Example 1-7  Checking the Global Cluster Configuration With All Basic Checks Passing

The following example shows cluster check run in verbose mode against nodes phys-schost-1 and phys-schost-2 with all checks passing.

phys-schost# cluster check -v -h phys-schost-1, phys-schost-2

cluster check: Requesting explorer data and node report from phys-schost-1.
cluster check: Requesting explorer data and node report from phys-schost-2.
cluster check: phys-schost-1: Explorer finished.
cluster check: phys-schost-1: Starting single-node checks.
cluster check: phys-schost-1: Single-node checks finished.
cluster check: phys-schost-2: Explorer finished.
cluster check: phys-schost-2: Starting single-node checks.
cluster check: phys-schost-2: Single-node checks finished.
cluster check: Starting multi-node checks.
cluster check: Multi-node checks finished
Example 1-8  Listing Interactive Validation Checks

The following example lists all interactive checks that are available to run on the cluster. Example output shows a sampling of possible checks; actual available checks vary for each configuration.

# cluster list-checks -k interactive
 Some checks might take a few moments to run (use -v to see progress)...
 I6994574  :  (Moderate)  Fix for GLDv3 interfaces on cluster transport vulnerability applied?
Example 1-9  Running a Functional Validation Check

The following example first shows the verbose listing of functional checks. The verbose description is then listed for the check F6968101, which indicates that the check would disrupt cluster services. The cluster is taken out of production. The functional check is then run with verbose output logged to the funct.test.F6968101.12Jan2011 subdirectory. Example output shows a sampling of possible checks; actual available checks vary for each configuration.

# cluster list-checks -k functional
 F6968101  :   (Critical)   Perform resource group switchover
 F6984120  :   (Critical)   Induce cluster transport network failure - single adapter.
 F6984121  :   (Critical)   Perform cluster shutdown
 F6984140  :   (Critical)   Induce node panic
# cluster list-checks -v -C F6968101
 F6968101: (Critical) Perform resource group switchover
Keywords: SolarisCluster3.x, functional
Applicability: Applicable if multi-node cluster running live.
Check Logic: Select a resource group and destination node.

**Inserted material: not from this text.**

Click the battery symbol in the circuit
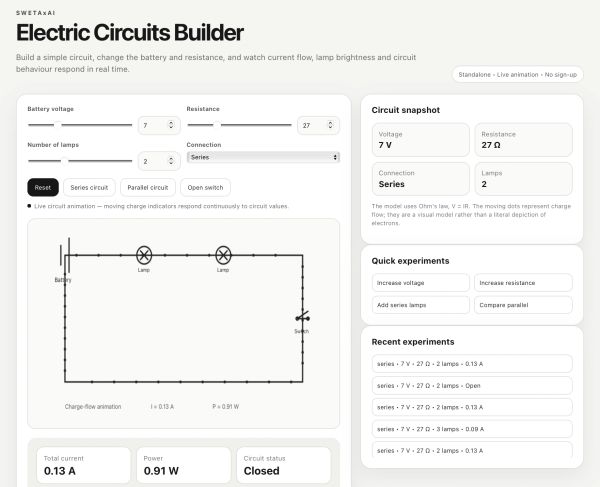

Perform 
'/usr/cluster/bin/clresourcegroup switch' on specified resource group 
either to specified node or to all nodes in succession.
Version: 1.2
Revision Date: 12/10/10 

Take the cluster out of production

# cluster list-checks -k functional -C F6968101 -o funct.test.F6968101.12Jan2011
F6968101 
  initializing...
  initializing xml output...
  loading auxiliary data...
  starting check run...
     pschost1, pschost2, pschost3, pschost4:     F6968101.... starting:  
Perform resource group switchover           


  ============================================================

   >>> Functional Check 

    'Functional' checks exercise cluster behavior. It is recommended that you
    do not run this check on a cluster in production mode.' It is recommended
    that you have access to the system console for each cluster node and
    observe any output on the consoles while the check is executed.

    If the node running this check is brought down during execution the check
    must be rerun from this same node after it is rebooted into the cluster in
    order for the check to be completed.

    Select 'continue' for more details on this check.

          1) continue
          2) exit

          choice: l

  ============================================================

   >>> Check Description <<<

Follow onscreen directions
Example 1-10  Checking the Global Cluster Configuration With a Failed Check

The following example shows the node phys-schost-2 in the cluster named suncluster minus the mount point /global/phys-schost-1. Reports are created in the output directory /var/cluster/logs/cluster_check/<timestamp>.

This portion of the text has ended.